**Prompt:** Based on the listing below, report how many lines contain the word "Locate". Nothing but the number, please.

Records for this exercise: Begin

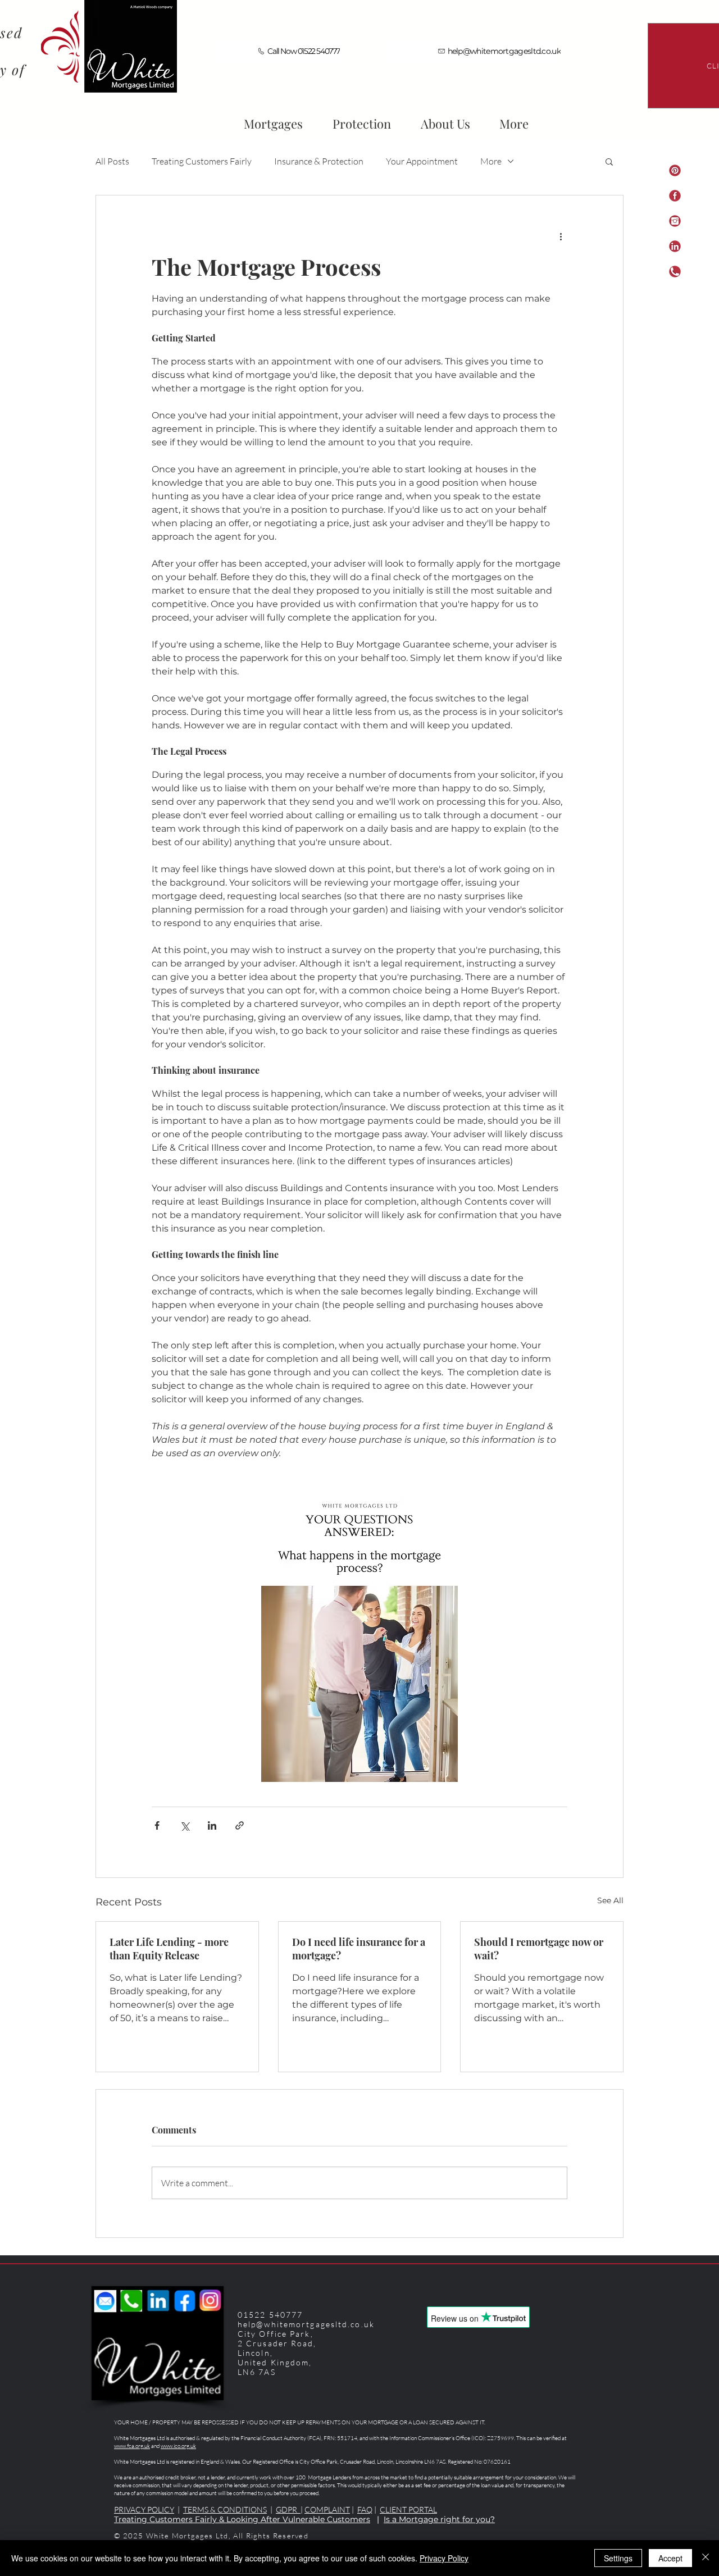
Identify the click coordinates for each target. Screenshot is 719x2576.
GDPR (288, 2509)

Records for this exercise: End
Records for this exercise: Begin

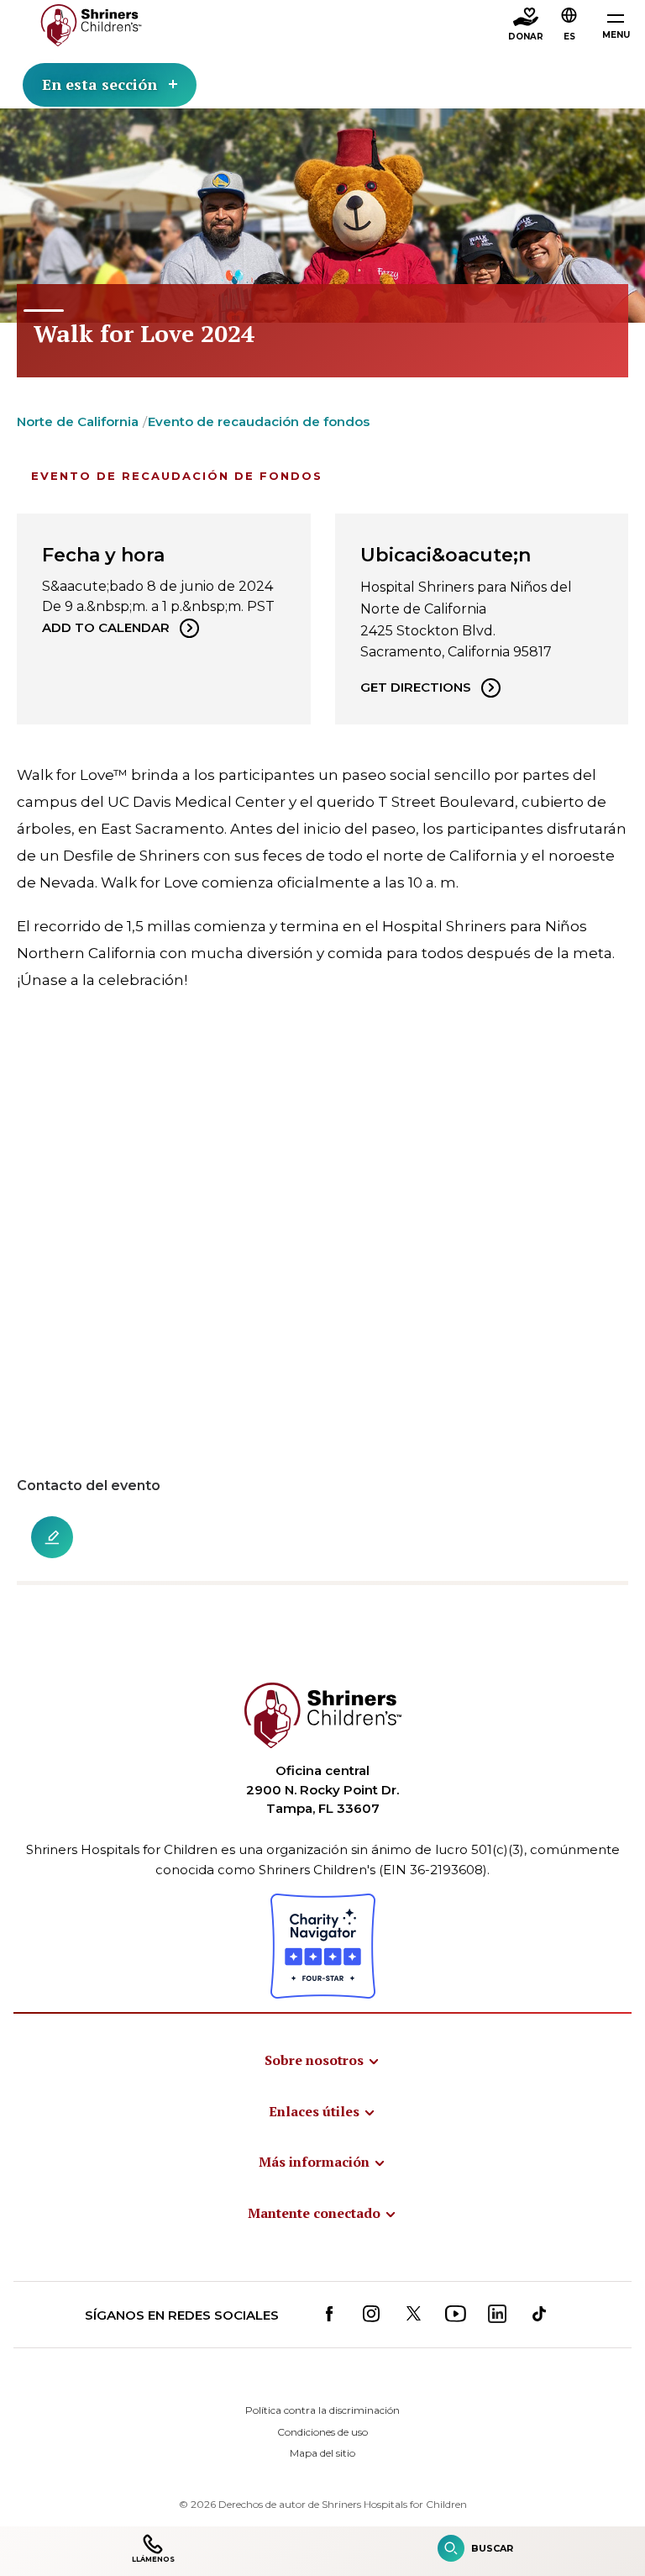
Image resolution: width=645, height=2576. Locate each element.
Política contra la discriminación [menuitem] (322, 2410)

Records for this exercise: End
Records for this exercise: Begin

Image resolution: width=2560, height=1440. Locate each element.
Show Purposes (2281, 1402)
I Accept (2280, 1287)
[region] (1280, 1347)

Records for this exercise: End

**Problem solution:** 2